477 fn_stack.pop() # pop off (10)
478 fn_stack.pop() # pop off (9)
479 fn_stack.pop() # pop off (8)
480 fn_stack.pop() # pop off (7)
481 fn_stack.pop() # pop off (6)
482 fn_stack.pop() # pop off (5)
since paddle2’s model_space is independent of paddle 1’s space, only leave the view and projection fns (1) - (4)
draw paddle 2¶
462 glColor3f(0.0, 0.0, 1.0)
463
464 fn_stack.push(lambda v: v.translate(Vertex(x=0.0, y=0.0, z=-1.0))) # (7)

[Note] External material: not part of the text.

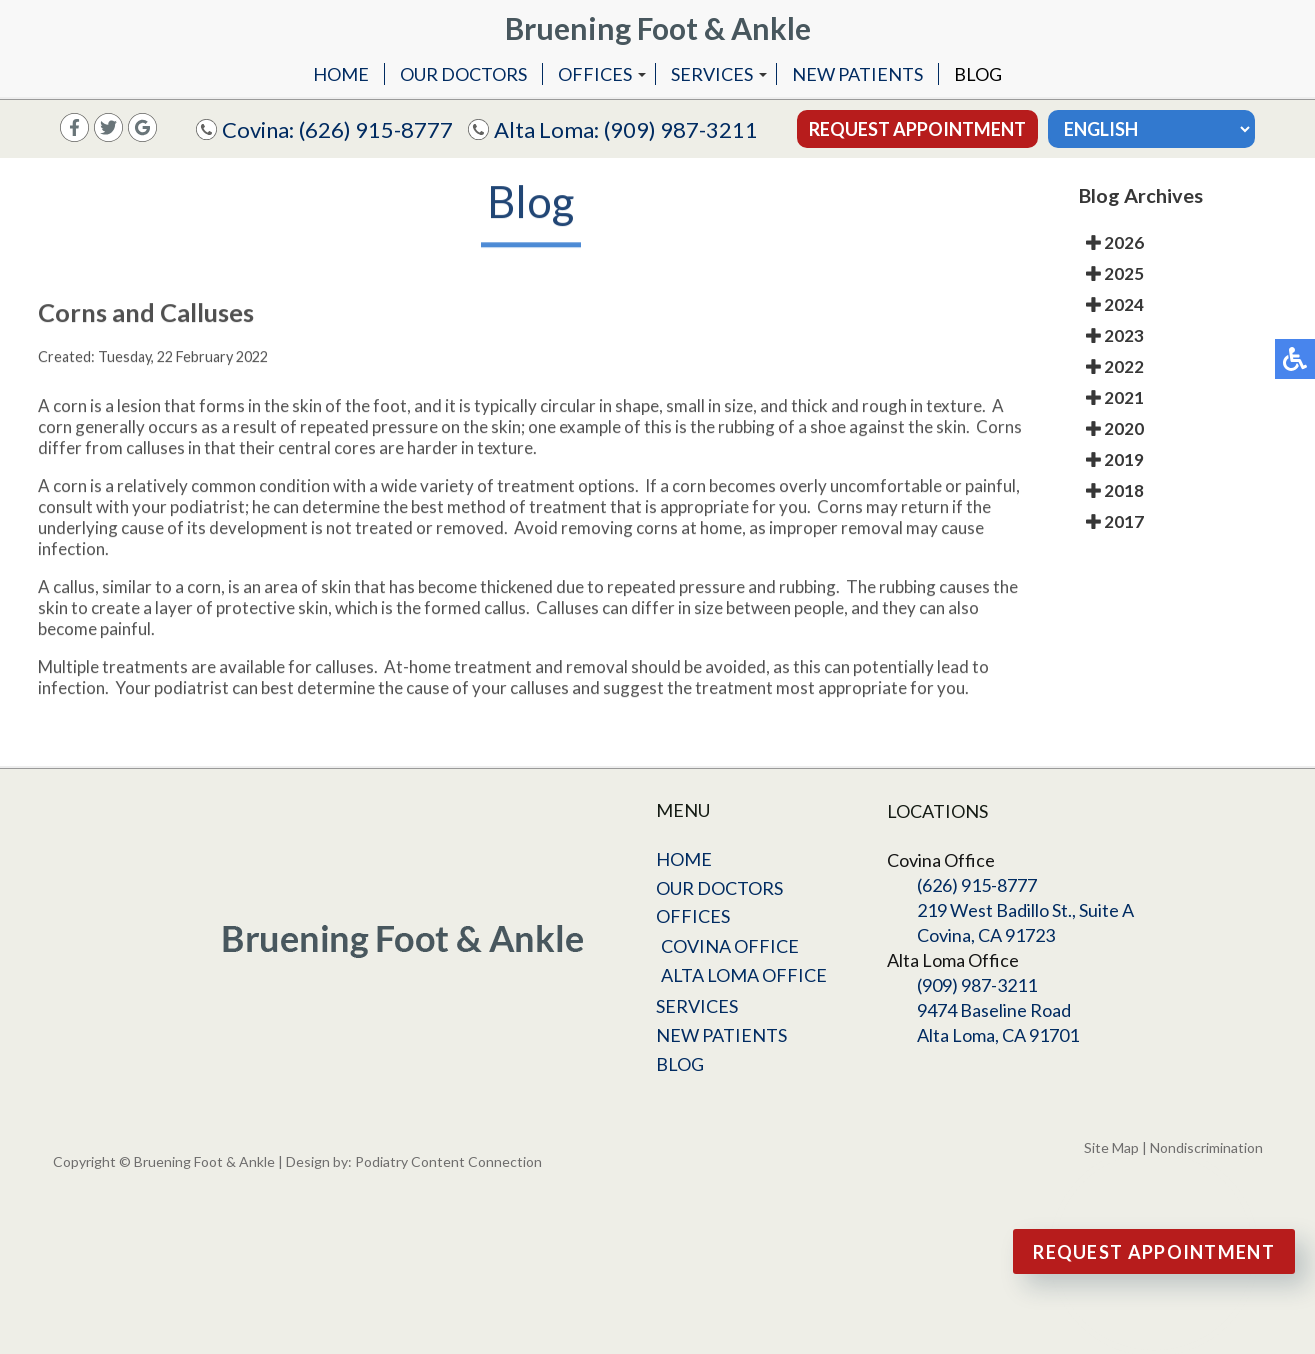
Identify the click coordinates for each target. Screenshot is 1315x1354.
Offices (595, 74)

465 fn_stack.push(lambda v: v.rotate_z(rotation_around_paddle1)) # (8)
466 fn_stack.push(lambda v: v.translate(Vertex(x=2.0, y=0.0, z=0.0))) # (9)
467 fn_stack.push(lambda v: v.rotate_z(square_rotation)) # (10)
468
469 glBegin(GL_QUADS)
470 for model_space in square:
471 ndc = fn_stack.modelspace_to_ndc(model_space)
472 glVertex3f(ndc.x, ndc.y, ndc.z)
473 glEnd()
remove all fns from the function stack, as the next frame will set them clear makes the list empty, as the list (stack) will be repopulated the next iteration of the event loop.
499 fn_stack.clear() # done rendering everything, just go ahead and clean 1-6 off of the stack
Swap buffers and execute another iteration of the event loop
503 glfw.swap_buffers(window)
Notice in the above code, adding functions to the stack is creating a shared context for transformations, and before we call “glVertex3f”, we always call “modelspace_to_ndc” on the modelspace vertex. In Demo 19, we will be using OpenGL 2.1 matrix stacks. Although we don’t have the code for the OpenGL driver, given that you’ll see that we pass modelspace data directly to “glVertex3f”, it should be clear that the OpenGL implementation must fetch the modelspace to NDC transformations from the ModelView and Projection matrix stacks.